Here's the exercise in brief:


Consider the following file: Code:


before.csv

A; ; B; 
B; A; H; 
C; ; D; 
D; C; G; 
E; D; F; 
F; E; H; 
G; D; ; 
H; G; ;




And a modified version of the file:


after.csv

A; ; B; 
B; A; H; 
C; ; D;
D; ; G;
E; D; F;
F; E; H;
G; D; ;
K; ; E;




The first field of the CSV is a unique identifier of each line.

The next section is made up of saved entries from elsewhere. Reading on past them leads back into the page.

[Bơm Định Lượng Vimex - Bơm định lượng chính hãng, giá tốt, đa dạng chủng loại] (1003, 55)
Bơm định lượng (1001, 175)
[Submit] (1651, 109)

The
exercise consists of detecting the changes applied to the file, by
comparing before and after.


There are 3 types of changes you should detect:



  • ADDED (line is present in after.csv but not in before.csv)



  • REMOVED (line is present in before.csv but not in after.csv)



  • MODIFIED (line is present in both, but second and/or third field are modified)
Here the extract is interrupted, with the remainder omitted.